System Support for Scalable Network Servers

Vivek S. Pai, Peter Druschel, Willy Zwaenepoel

Department of Computer Science
Rice University

We are building self-scaling Internet servers with commodity hardware and modular software components, using a novel system architecture designed to support scalable and flexible network servers. Three novel ideas make our proposed network server architecture unique, practical and efficient:

1. A (single-node) unified buffering and caching system, called IO-Lite, that avoids copying and double buffering of I/O data, thus increasing throughput and reducing memory requirements. Moreover, IO-Lite allows high-performance communication between different server software modules and encourages modular composition.
2. A transparent multi-node extension of the IO-Lite unified buffering and caching system, eliminating the need for the server to explicitly manage what data resides on what server node. As a result, disk data need not be fully replicated at each node, and the main memories of all the server nodes form a globally unified disk cache of a large effective size.
3. Adaptive, locality-aware load distribution spreads the workload over the set of server nodes, while at the same time preserving locality in the request sequence to improve overall performance. Based on runtime feedback, the degree of data replication in both primary memory (node caches) and secondary storage (node disk systems) is automatically adjusted to match the offered workload.

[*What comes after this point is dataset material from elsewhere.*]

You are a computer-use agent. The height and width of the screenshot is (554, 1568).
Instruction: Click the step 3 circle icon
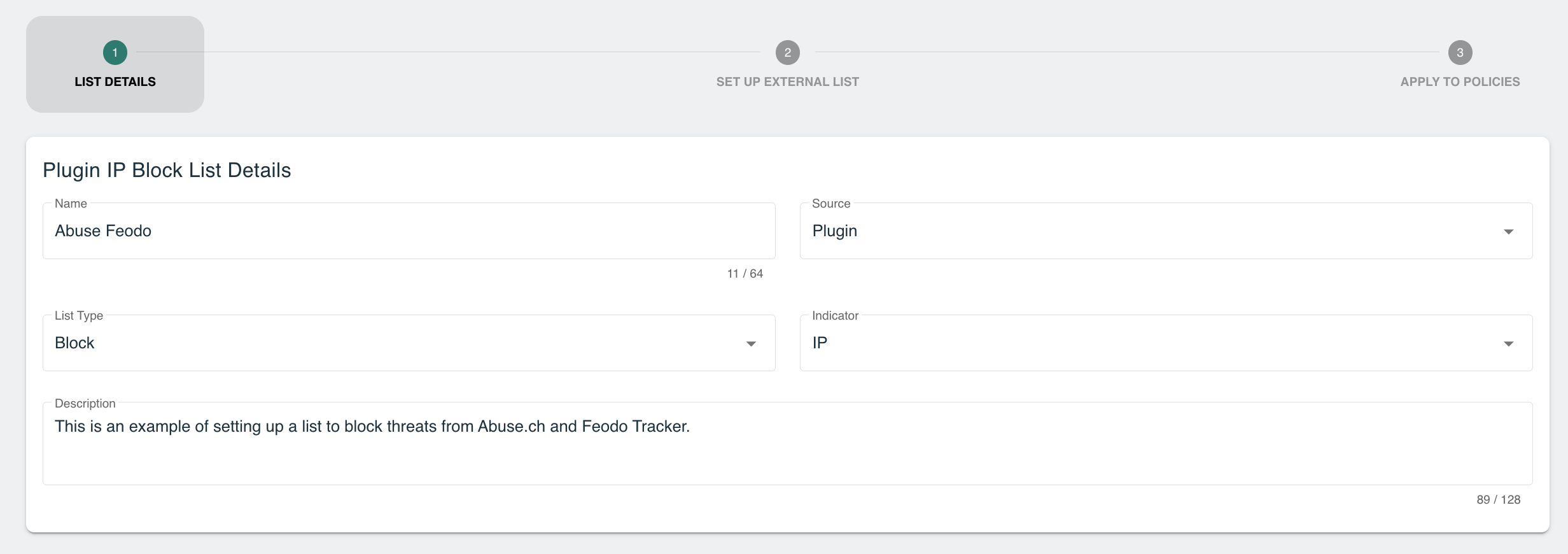(x=1460, y=52)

Our architecture enables modular server software components. This implies, for instance, that programs generating dynamic content run in isolation from the server and from each other. Besides the obvious advantages of reliability and maintainability, a modular software architecture allows us to adapt quickly to the frequent changes in the Internet environment, driven by the need for new features or improved performance. Current or proposed network server architectures often abandon modularity, because poor performance of the interprocess communication system leads to unacceptable throughput. Safe languages, such as Java or Perl, provide only a partial solution to this problem, because content providers often want to use existing applications, almost invariably written in unsafe languages.

High-volume Internet servers are based either on costly, dedicated supercomputers (e.g., the official webserver for the Atlanta Olympic Games), or they use clusters of independent workstation/PC servers. Unlike supercomputers, cluster servers are able to ride the unique price/performance curve driven by the high-volume workstation/PC market. With cluster servers, incoming requests are distributed to server nodes without regard for a request's target content. This naive distribution of requests and the lack of integration among the nodes of a cluster limit performance and scalability. Typically, the entire server database must be mirrored at each node, and the effective size of the server cache cannot exceed the size of each node's main memory. Our proposed architecture addresses these problems.

Current cluster servers require substantial performance-related configuration and administration. Distributed IO-Lite gives each server node transparent access to the database, irrespective of the physical location of the data and the degree of replication. An adaptive load control system exploits this flexibility by dynamically adjusting the degree of data replication in both primary and secondary storage, based on runtime feedback. As a result, performance-related tuning is fully automated. System capacity can be scaled simply by adding hardware.